NVCC is Nvidia's compiler driver for compiling "CUDA C++" code into PTX or device code for Nvidia GPUs. It's a closed-source binary product that comes with CUDA SDKs.

What is HCC?

HCC is AMD's compiler driver which compiles "heterogenous C++" code into HSAIL or GCN device code for AMD GPUs. HCC is an open-source compiler based on recent versions of CLANG/LLVM.

Why use HIP rather than supporting CUDA directly?

While HIP is a strong subset of the CUDA, it is a subset. The HIP layer allows that subset to be clearly defined and documented. Developers who code to the HIP API can be assured there code will remain portable across Nvidia and AMD platforms.
In addition, HIP defines portable mechanisms to query architectural features, and supports a larger 64-bit wavesize which expands the return type for cross-lane functions like ballot and shuffle from 32-bit ints to 64-bit ints.

Can I develop HIP code on an Nvidia CUDA platform?

Yes! HIP's CUDA path only exposes the APIs and functionality that work on both NVCC and HCC back-ends. "Extra" APIs, parameters, and features which exist in CUDA but not in HCC will typically result in compile-time or run-time errors. Developers need to use the HIP API for most accelerator code, and bracket any CUDA-specific code with appropriate ifdefs. Developers concerned about portability should of course run on both platforms, and should expect to tune for performance. In some cases CUDA has a richer set of modes for some APIs, and some C++ capabilities such as virtual functions - see the HIP @API documentation for more details.

Can I develop HIP code on an AMD HCC platform?

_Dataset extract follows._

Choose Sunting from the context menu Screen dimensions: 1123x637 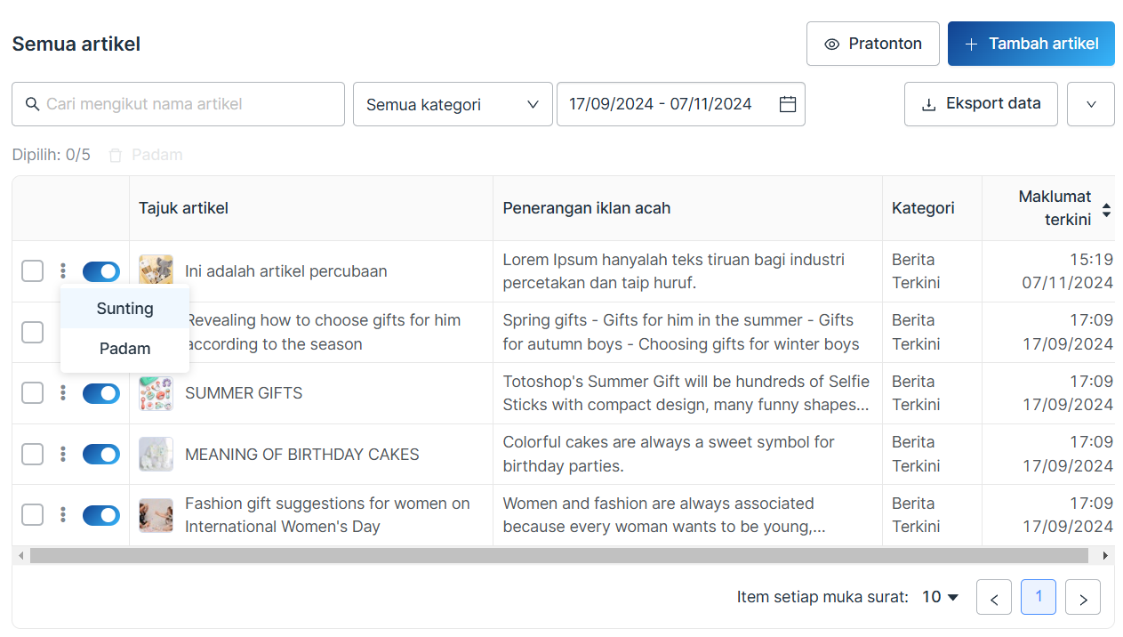(124, 309)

Yes! HIP's HCC path only exposes the APIs and functions that work on both NVCC and HCC back ends. "Extra" APIs, parameters and features that appear in HCC but not CUDA will typically cause compile- or run-time errors. Developers must use the HIP API for most accelerator code and bracket any HCC-specific code with appropriate ifdefs. Those concerned about portability should, of course, test their code on both platforms and should tune it for performance. Typically, HCC supports a more modern set of C++11/C++14/C++17 features, so HIP developers who want portability should be careful when using advanced C++ features on the hc path.

Can a HIP binary run on both AMD and Nvidia platforms?

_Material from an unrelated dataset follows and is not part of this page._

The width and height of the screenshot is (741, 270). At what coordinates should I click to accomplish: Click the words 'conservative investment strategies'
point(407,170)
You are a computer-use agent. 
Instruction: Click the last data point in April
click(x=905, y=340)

HIP is a source-portable language that can be compiled to run on either the HCC or NVCC platform. HIP tools don't create a "fat binary" that can run on either platform, however.

What's the difference between HIP and hc?

HIP is a portable C++ language that supports a strong subset of the CUDA run-time APIs and device-kernel language. It's designed to simplify CUDA conversion to portable C++. HIP provides a C-compatible run-time API, C-compatible kernel-launch mechanism, C++ kernel language and pointer-based memory management.

A C++ dialect, hc is supported by the AMD HCC compiler. It provides C++ run time, C++ kernel-launch APIs (parallel_for_each), C++ kernel language, and several memory-management options, including pointers, arrays and array_view (with implicit data synchronization). It's intended to be a leading indicator of the ISO C++ standard.